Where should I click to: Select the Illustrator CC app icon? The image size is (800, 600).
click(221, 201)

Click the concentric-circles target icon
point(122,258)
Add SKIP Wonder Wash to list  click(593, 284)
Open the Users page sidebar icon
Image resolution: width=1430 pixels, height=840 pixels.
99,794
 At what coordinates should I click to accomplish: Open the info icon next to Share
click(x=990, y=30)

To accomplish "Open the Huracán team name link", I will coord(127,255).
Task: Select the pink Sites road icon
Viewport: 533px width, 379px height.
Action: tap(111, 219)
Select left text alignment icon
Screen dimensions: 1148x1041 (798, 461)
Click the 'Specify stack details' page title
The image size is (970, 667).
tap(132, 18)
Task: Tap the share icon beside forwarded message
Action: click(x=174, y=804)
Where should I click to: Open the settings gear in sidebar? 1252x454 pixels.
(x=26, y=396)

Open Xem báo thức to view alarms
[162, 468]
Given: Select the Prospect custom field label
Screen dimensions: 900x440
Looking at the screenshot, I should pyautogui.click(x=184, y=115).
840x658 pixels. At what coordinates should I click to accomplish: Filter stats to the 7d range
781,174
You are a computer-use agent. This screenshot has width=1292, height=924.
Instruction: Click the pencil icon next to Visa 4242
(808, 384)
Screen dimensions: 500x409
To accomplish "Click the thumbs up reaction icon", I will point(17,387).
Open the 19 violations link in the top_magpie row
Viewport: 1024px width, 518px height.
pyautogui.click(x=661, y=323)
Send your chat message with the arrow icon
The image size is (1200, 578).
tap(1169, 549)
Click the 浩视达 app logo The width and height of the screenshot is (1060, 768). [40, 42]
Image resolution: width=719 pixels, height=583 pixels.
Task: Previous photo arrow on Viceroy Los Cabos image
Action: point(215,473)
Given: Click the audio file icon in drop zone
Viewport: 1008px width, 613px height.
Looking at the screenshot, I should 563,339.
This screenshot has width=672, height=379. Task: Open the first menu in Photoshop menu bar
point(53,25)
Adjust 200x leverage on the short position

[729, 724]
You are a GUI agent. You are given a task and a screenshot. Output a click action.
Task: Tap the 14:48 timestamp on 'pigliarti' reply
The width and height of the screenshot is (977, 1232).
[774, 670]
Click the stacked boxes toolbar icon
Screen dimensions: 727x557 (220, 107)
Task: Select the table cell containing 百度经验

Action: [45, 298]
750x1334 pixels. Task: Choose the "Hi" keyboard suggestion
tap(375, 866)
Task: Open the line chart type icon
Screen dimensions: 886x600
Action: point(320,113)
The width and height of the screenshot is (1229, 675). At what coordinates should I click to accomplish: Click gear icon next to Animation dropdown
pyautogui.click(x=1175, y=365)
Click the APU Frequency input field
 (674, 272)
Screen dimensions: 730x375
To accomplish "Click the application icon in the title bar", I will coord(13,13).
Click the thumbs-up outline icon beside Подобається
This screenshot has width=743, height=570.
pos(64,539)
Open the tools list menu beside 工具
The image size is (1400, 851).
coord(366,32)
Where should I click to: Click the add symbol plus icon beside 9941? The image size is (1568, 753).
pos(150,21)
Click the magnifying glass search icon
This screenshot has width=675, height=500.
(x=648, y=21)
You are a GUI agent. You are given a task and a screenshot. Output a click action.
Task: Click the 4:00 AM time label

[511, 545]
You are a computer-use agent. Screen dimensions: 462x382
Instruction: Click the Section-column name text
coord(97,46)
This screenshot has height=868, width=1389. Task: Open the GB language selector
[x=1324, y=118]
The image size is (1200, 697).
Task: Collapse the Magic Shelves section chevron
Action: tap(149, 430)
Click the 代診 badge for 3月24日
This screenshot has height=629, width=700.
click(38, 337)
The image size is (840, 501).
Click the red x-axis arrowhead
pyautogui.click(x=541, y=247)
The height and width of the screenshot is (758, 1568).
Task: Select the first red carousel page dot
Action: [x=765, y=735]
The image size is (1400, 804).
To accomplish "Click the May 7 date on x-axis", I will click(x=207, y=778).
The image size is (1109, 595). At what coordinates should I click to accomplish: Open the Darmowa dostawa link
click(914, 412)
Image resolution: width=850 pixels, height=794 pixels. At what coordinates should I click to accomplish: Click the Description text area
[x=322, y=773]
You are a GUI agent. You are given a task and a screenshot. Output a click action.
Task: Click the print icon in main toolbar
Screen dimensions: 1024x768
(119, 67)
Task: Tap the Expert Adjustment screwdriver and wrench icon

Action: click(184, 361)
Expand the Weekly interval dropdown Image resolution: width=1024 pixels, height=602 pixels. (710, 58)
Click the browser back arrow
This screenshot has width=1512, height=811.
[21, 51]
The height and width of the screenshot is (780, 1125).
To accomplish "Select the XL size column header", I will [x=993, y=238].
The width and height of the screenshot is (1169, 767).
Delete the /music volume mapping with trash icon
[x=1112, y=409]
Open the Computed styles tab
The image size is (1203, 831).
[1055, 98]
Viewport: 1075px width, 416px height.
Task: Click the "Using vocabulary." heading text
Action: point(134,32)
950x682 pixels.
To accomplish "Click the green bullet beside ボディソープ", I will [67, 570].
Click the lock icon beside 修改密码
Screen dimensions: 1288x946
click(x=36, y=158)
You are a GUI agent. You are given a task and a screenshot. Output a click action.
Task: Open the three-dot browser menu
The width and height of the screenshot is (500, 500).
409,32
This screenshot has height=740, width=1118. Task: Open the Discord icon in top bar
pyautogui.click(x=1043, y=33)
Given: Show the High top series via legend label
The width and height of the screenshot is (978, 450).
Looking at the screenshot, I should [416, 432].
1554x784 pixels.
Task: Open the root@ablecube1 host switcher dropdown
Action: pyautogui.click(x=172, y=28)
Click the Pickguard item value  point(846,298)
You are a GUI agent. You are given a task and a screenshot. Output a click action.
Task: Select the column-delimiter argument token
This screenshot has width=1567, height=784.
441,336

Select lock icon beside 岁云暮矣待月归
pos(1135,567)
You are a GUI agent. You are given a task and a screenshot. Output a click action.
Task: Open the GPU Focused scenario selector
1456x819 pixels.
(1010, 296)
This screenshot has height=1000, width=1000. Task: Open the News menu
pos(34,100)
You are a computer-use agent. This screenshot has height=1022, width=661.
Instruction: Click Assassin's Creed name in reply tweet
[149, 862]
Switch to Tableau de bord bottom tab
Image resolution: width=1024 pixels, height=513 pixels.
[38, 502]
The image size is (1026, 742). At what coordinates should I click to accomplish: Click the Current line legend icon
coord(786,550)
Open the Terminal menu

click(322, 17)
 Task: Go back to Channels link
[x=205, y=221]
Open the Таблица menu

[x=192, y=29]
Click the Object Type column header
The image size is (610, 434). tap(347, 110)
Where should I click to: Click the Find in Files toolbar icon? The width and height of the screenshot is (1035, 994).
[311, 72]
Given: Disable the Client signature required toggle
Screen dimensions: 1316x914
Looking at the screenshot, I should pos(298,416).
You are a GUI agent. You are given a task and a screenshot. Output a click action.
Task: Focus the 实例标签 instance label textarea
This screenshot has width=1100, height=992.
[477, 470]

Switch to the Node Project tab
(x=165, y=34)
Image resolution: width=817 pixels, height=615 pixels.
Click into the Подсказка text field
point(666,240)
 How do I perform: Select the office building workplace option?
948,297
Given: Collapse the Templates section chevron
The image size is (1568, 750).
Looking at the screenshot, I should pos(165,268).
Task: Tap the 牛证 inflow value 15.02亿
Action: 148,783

+--

What to do. Render the rows above as a Markdown table with two columns, No and Line: number each non-blank line in order and skip the blank ones.

Result of the exercise.
| No | Line |
|---|---|
| 1 | Where should I click to: Select the Illustrator CC app icon? The image size is (800, 600). |
| 2 | click(221, 201) |
| 3 | Click the concentric-circles target icon |
| 4 | point(122,258) |
| 5 | Add SKIP Wonder Wash to list  click(593, 284) |
| 6 | Open the Users page sidebar icon |
| 7 | Image resolution: width=1430 pixels, height=840 pixels. |
| 8 | 99,794 |
| 9 |  At what coordinates should I click to accomplish: Open the info icon next to Share |
| 10 | click(x=990, y=30) |
| 11 | To accomplish "Open the Huracán team name link", I will coord(127,255). |
| 12 | Task: Select the pink Sites road icon |
| 13 | Viewport: 533px width, 379px height. |
| 14 | Action: tap(111, 219) |
| 15 | Select left text alignment icon |
| 16 | Screen dimensions: 1148x1041 (798, 461) |
| 17 | Click the 'Specify stack details' page title |
| 18 | The image size is (970, 667). |
| 19 | tap(132, 18) |
| 20 | Task: Tap the share icon beside forwarded message |
| 21 | Action: click(x=174, y=804) |
| 22 | Where should I click to: Open the settings gear in sidebar? 1252x454 pixels. |
| 23 | (x=26, y=396) |
| 24 | Open Xem báo thức to view alarms |
| 25 | [162, 468] |
| 26 | Given: Select the Prospect custom field label |
| 27 | Screen dimensions: 900x440 |
| 28 | Looking at the screenshot, I should pyautogui.click(x=184, y=115). |
| 29 | 840x658 pixels. At what coordinates should I click to accomplish: Filter stats to the 7d range |
| 30 | 781,174 |
| 31 | You are a computer-use agent. This screenshot has width=1292, height=924. |
| 32 | Instruction: Click the pencil icon next to Visa 4242 |
| 33 | (808, 384) |
| 34 | Screen dimensions: 500x409 |
| 35 | To accomplish "Click the thumbs up reaction icon", I will point(17,387). |
| 36 | Open the 19 violations link in the top_magpie row |
| 37 | Viewport: 1024px width, 518px height. |
| 38 | pyautogui.click(x=661, y=323) |
| 39 | Send your chat message with the arrow icon |
| 40 | The image size is (1200, 578). |
| 41 | tap(1169, 549) |
| 42 | Click the 浩视达 app logo The width and height of the screenshot is (1060, 768). [40, 42] |
| 43 | Image resolution: width=719 pixels, height=583 pixels. |
| 44 | Task: Previous photo arrow on Viceroy Los Cabos image |
| 45 | Action: point(215,473) |
| 46 | Given: Click the audio file icon in drop zone |
| 47 | Viewport: 1008px width, 613px height. |
| 48 | Looking at the screenshot, I should 563,339. |
| 49 | This screenshot has width=672, height=379. Task: Open the first menu in Photoshop menu bar |
| 50 | point(53,25) |
| 51 | Adjust 200x leverage on the short position |
| 52 | [729, 724] |
| 53 | You are a GUI agent. You are given a task and a screenshot. Output a click action. |
| 54 | Task: Tap the 14:48 timestamp on 'pigliarti' reply |
| 55 | The width and height of the screenshot is (977, 1232). |
| 56 | [774, 670] |
| 57 | Click the stacked boxes toolbar icon |
| 58 | Screen dimensions: 727x557 (220, 107) |
| 59 | Task: Select the table cell containing 百度经验 |
| 60 | Action: [45, 298] |
| 61 | 750x1334 pixels. Task: Choose the "Hi" keyboard suggestion |
| 62 | tap(375, 866) |
| 63 | Task: Open the line chart type icon |
| 64 | Screen dimensions: 886x600 |
| 65 | Action: point(320,113) |
| 66 | The width and height of the screenshot is (1229, 675). At what coordinates should I click to accomplish: Click gear icon next to Animation dropdown |
| 67 | pyautogui.click(x=1175, y=365) |
| 68 | Click the APU Frequency input field |
| 69 |  (674, 272) |
| 70 | Screen dimensions: 730x375 |
| 71 | To accomplish "Click the application icon in the title bar", I will coord(13,13). |
| 72 | Click the thumbs-up outline icon beside Подобається |
| 73 | This screenshot has width=743, height=570. |
| 74 | pos(64,539) |
| 75 | Open the tools list menu beside 工具 |
| 76 | The image size is (1400, 851). |
| 77 | coord(366,32) |
| 78 | Where should I click to: Click the add symbol plus icon beside 9941? The image size is (1568, 753). |
| 79 | pos(150,21) |
| 80 | Click the magnifying glass search icon |
| 81 | This screenshot has width=675, height=500. |
| 82 | (x=648, y=21) |
| 83 | You are a GUI agent. You are given a task and a screenshot. Output a click action. |
| 84 | Task: Click the 4:00 AM time label |
| 85 | [511, 545] |
| 86 | You are a computer-use agent. Screen dimensions: 462x382 |
| 87 | Instruction: Click the Section-column name text |
| 88 | coord(97,46) |
| 89 | This screenshot has height=868, width=1389. Task: Open the GB language selector |
| 90 | [x=1324, y=118] |
| 91 | The image size is (1200, 697). |
| 92 | Task: Collapse the Magic Shelves section chevron |
| 93 | Action: tap(149, 430) |
| 94 | Click the 代診 badge for 3月24日 |
| 95 | This screenshot has height=629, width=700. |
| 96 | click(38, 337) |
| 97 | The image size is (840, 501). |
| 98 | Click the red x-axis arrowhead |
| 99 | pyautogui.click(x=541, y=247) |
| 100 | The height and width of the screenshot is (758, 1568). |
| 101 | Task: Select the first red carousel page dot |
| 102 | Action: [x=765, y=735] |
| 103 | The image size is (1400, 804). |
| 104 | To accomplish "Click the May 7 date on x-axis", I will click(x=207, y=778). |
| 105 | The image size is (1109, 595). At what coordinates should I click to accomplish: Open the Darmowa dostawa link |
| 106 | click(914, 412) |
| 107 | Image resolution: width=850 pixels, height=794 pixels. At what coordinates should I click to accomplish: Click the Description text area |
| 108 | [x=322, y=773] |
| 109 | You are a GUI agent. You are given a task and a screenshot. Output a click action. |
| 110 | Task: Click the print icon in main toolbar |
| 111 | Screen dimensions: 1024x768 |
| 112 | (119, 67) |
| 113 | Task: Tap the Expert Adjustment screwdriver and wrench icon |
| 114 | Action: click(184, 361) |
| 115 | Expand the Weekly interval dropdown Image resolution: width=1024 pixels, height=602 pixels. (710, 58) |
| 116 | Click the browser back arrow |
| 117 | This screenshot has width=1512, height=811. |
| 118 | [21, 51] |
| 119 | The height and width of the screenshot is (780, 1125). |
| 120 | To accomplish "Select the XL size column header", I will [x=993, y=238]. |
| 121 | The width and height of the screenshot is (1169, 767). |
| 122 | Delete the /music volume mapping with trash icon |
| 123 | [x=1112, y=409] |
| 124 | Open the Computed styles tab |
| 125 | The image size is (1203, 831). |
| 126 | [1055, 98] |
| 127 | Viewport: 1075px width, 416px height. |
| 128 | Task: Click the "Using vocabulary." heading text |
| 129 | Action: point(134,32) |
| 130 | 950x682 pixels. |
| 131 | To accomplish "Click the green bullet beside ボディソープ", I will [67, 570]. |
| 132 | Click the lock icon beside 修改密码 |
| 133 | Screen dimensions: 1288x946 |
| 134 | click(x=36, y=158) |
| 135 | You are a GUI agent. You are given a task and a screenshot. Output a click action. |
| 136 | Task: Open the three-dot browser menu |
| 137 | The width and height of the screenshot is (500, 500). |
| 138 | 409,32 |
| 139 | This screenshot has height=740, width=1118. Task: Open the Discord icon in top bar |
| 140 | pyautogui.click(x=1043, y=33) |
| 141 | Given: Show the High top series via legend label |
| 142 | The width and height of the screenshot is (978, 450). |
| 143 | Looking at the screenshot, I should [416, 432]. |
| 144 | 1554x784 pixels. |
| 145 | Task: Open the root@ablecube1 host switcher dropdown |
| 146 | Action: pyautogui.click(x=172, y=28) |
| 147 | Click the Pickguard item value  point(846,298) |
| 148 | You are a GUI agent. You are given a task and a screenshot. Output a click action. |
| 149 | Task: Select the column-delimiter argument token |
| 150 | This screenshot has width=1567, height=784. |
| 151 | 441,336 |
| 152 | Select lock icon beside 岁云暮矣待月归 |
| 153 | pos(1135,567) |
| 154 | You are a GUI agent. You are given a task and a screenshot. Output a click action. |
| 155 | Task: Open the GPU Focused scenario selector |
| 156 | 1456x819 pixels. |
| 157 | (1010, 296) |
| 158 | This screenshot has height=1000, width=1000. Task: Open the News menu |
| 159 | pos(34,100) |
| 160 | You are a computer-use agent. This screenshot has height=1022, width=661. |
| 161 | Instruction: Click Assassin's Creed name in reply tweet |
| 162 | [149, 862] |
| 163 | Switch to Tableau de bord bottom tab |
| 164 | Image resolution: width=1024 pixels, height=513 pixels. |
| 165 | [38, 502] |
| 166 | The image size is (1026, 742). At what coordinates should I click to accomplish: Click the Current line legend icon |
| 167 | coord(786,550) |
| 168 | Open the Terminal menu |
| 169 | click(322, 17) |
| 170 |  Task: Go back to Channels link |
| 171 | [x=205, y=221] |
| 172 | Open the Таблица menu |
| 173 | [x=192, y=29] |
| 174 | Click the Object Type column header |
| 175 | The image size is (610, 434). tap(347, 110) |
| 176 | Where should I click to: Click the Find in Files toolbar icon? The width and height of the screenshot is (1035, 994). |
| 177 | [311, 72] |
| 178 | Given: Disable the Client signature required toggle |
| 179 | Screen dimensions: 1316x914 |
| 180 | Looking at the screenshot, I should pos(298,416). |
| 181 | You are a GUI agent. You are given a task and a screenshot. Output a click action. |
| 182 | Task: Focus the 实例标签 instance label textarea |
| 183 | This screenshot has width=1100, height=992. |
| 184 | [477, 470] |
| 185 | Switch to the Node Project tab |
| 186 | (x=165, y=34) |
| 187 | Image resolution: width=817 pixels, height=615 pixels. |
| 188 | Click into the Подсказка text field |
| 189 | point(666,240) |
| 190 |  How do I perform: Select the office building workplace option? |
| 191 | 948,297 |
| 192 | Given: Collapse the Templates section chevron |
| 193 | The image size is (1568, 750). |
| 194 | Looking at the screenshot, I should pos(165,268). |
| 195 | Task: Tap the 牛证 inflow value 15.02亿 |
| 196 | Action: 148,783 |